Name | Description | Example Values |
---|---|---|
Connection Name * | Name that uniquely identifies the connection. | Impala_Prod_conn |
Driver * | Driver used to establish the connection. One driver is available by default. | Cloudera Impala Native JDBC |
Custom JDBC URL | Standardized string used to define the connection details. Use this format supported by the driver: jdbc:Impala://[host]:[port]/[database] | jdbc:impala://192.168.61.90:21050/dev_db |
Use SSL | Secure Sockets Layer (SSL) option enables encrypted communication from iceDQ to Impala. Refer the SSL section below for setup instructions. | |
Host * | IP address or hostname of the Impala server. | impala.cloudera.acme.com or 192.168.26.45 |
Port * | Port on which the Impala Server listens. Default is 21050 for Impala. | 21050 |
Database * | Name of the Impala database. | dev_db |
Type * | The connection type – either System Connection or User Connection. Refer to Connections for more details. | System or User |
Username * | Impala login username with necessary privileges. | john_doe |
Password * | Password associated with the specified username. | impala_password |
Kerberos Authentication
Use the following properties to create a valid connection. Properties marked with an asterisk (*) are required.

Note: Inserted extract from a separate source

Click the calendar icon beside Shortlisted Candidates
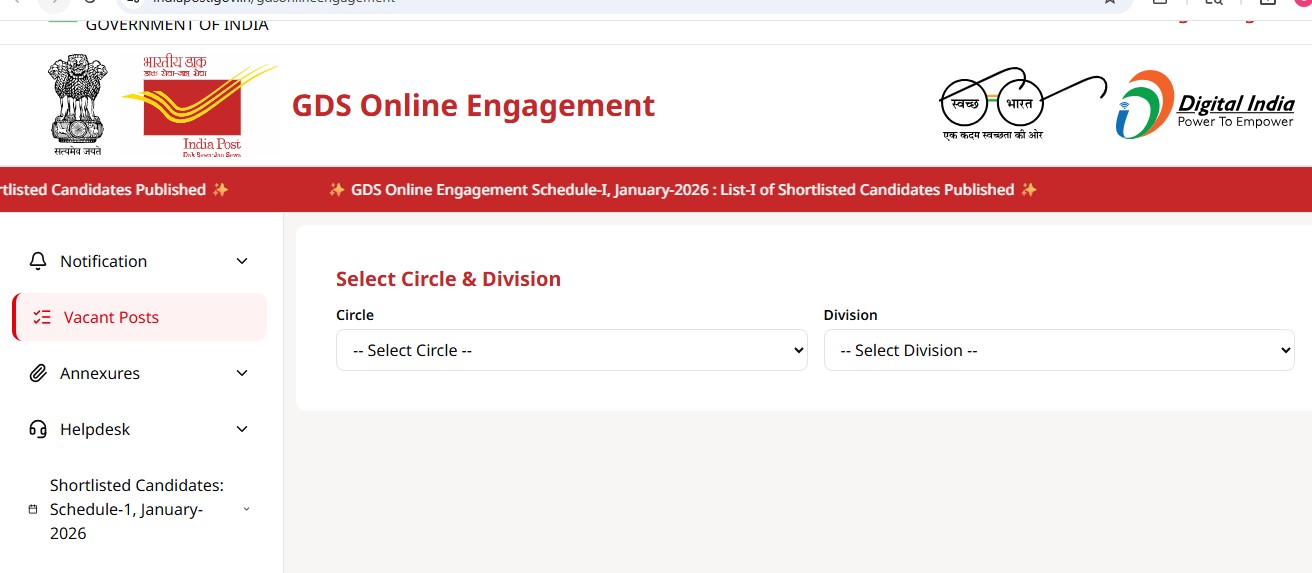The height and width of the screenshot is (573, 1312). 33,509
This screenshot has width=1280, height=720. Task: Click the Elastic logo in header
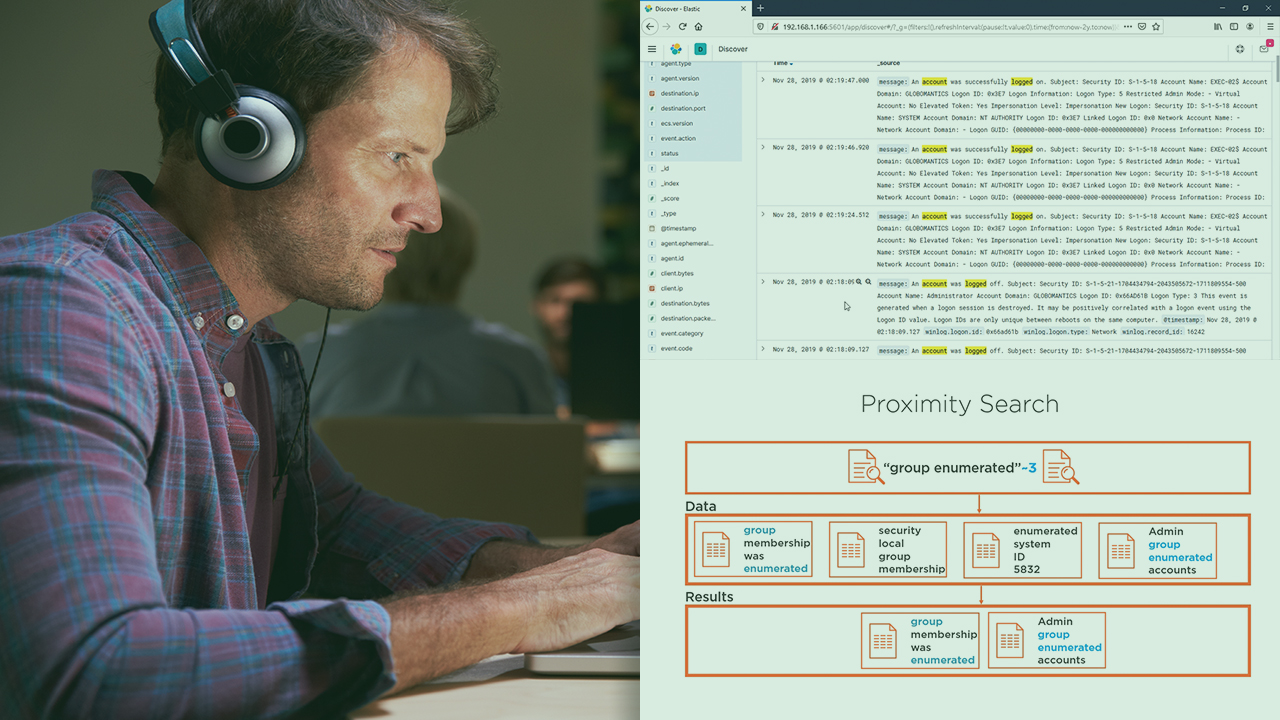[676, 49]
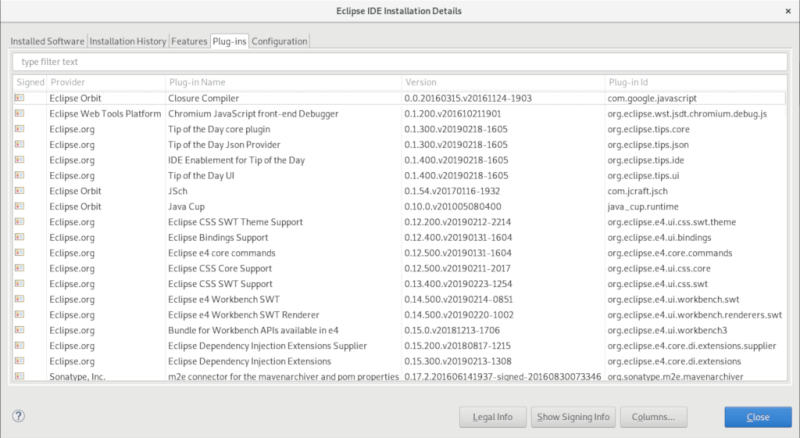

Name | Description | Example Values |
---|---|---|
Connection Name * | Name that uniquely identifies the connection. | Impala_Dev_Conn |
Driver * | Driver used to establish the connection. By default, one driver is available. | Cloudera Impala Native JDBC |
Custom JDBC URL | Full JDBC URL for the connection. Optional if Host, Port, and Database are provided separately. Example format jdbc:impala://[host]:[port]/[database];KrbHostFQDN=[host];sslTrustStore=${ssl_trust_store_path}; SSLTrustStorePwd=${trust_store_password} | jdbc:impala://impala.acme.com:21050/dev_db; |
Kerberos Config * | Path to the Kerberos configuration file (typically krb5.conf ). | User needs to upload the config file. |
Use SSL | Secure Sockets Layer (SSL) option enables encrypted communication from iceDQ to Impala. Refer the SSL section below for setup instructions. | |
Service Principal | The unique Kerberos identity of the Impala service (usually in the format service/host@REALM ). Used to request service tickets. | impala/impala.[email protected] |
Host * | IP address or hostname of the Impala server. | impala.acme.com |
Port * | Port on which the Impala daemon listens. Default is 21050. | 21050 |
Database * | Name of the Impala database to connect to. | dev_db |
Type * | The connection type – either System Connection or User Connection. Refer to Connections for more details. | System or User |
User Principal * | Kerberos principal name of the user (e.g., user@REALM). | [email protected] |
User Keytab * | Path to the keytab file that contains the encrypted credentials of the user principal. Used for authentication. | User needs to upload the keytab file. |
Kerberos Ticket Cache Authentication
Use the following properties to create a valid connection. Properties marked with an asterisk (*) are required.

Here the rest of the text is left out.